Entries start
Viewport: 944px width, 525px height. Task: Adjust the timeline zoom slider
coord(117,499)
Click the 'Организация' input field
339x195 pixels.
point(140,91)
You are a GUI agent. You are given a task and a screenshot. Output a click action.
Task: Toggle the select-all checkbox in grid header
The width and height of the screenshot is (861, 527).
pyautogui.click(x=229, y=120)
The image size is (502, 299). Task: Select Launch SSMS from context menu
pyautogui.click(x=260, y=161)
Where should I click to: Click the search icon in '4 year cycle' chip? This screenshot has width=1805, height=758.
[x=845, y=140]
Entries end
Entries start
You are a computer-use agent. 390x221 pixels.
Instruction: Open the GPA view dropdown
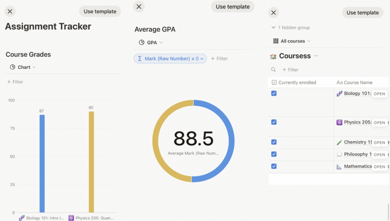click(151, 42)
Entries end
Pick out each line in the listing that contains the string "height", matching case exactly, and copy those lines.

→ **Reply to the task**
Viewport: 944px width, 525px height. Task: Adjust the timeline zoom slider
The width and height of the screenshot is (861, 527).
Where should I click to: Click the search icon in '4 year cycle' chip? This screenshot has width=1805, height=758.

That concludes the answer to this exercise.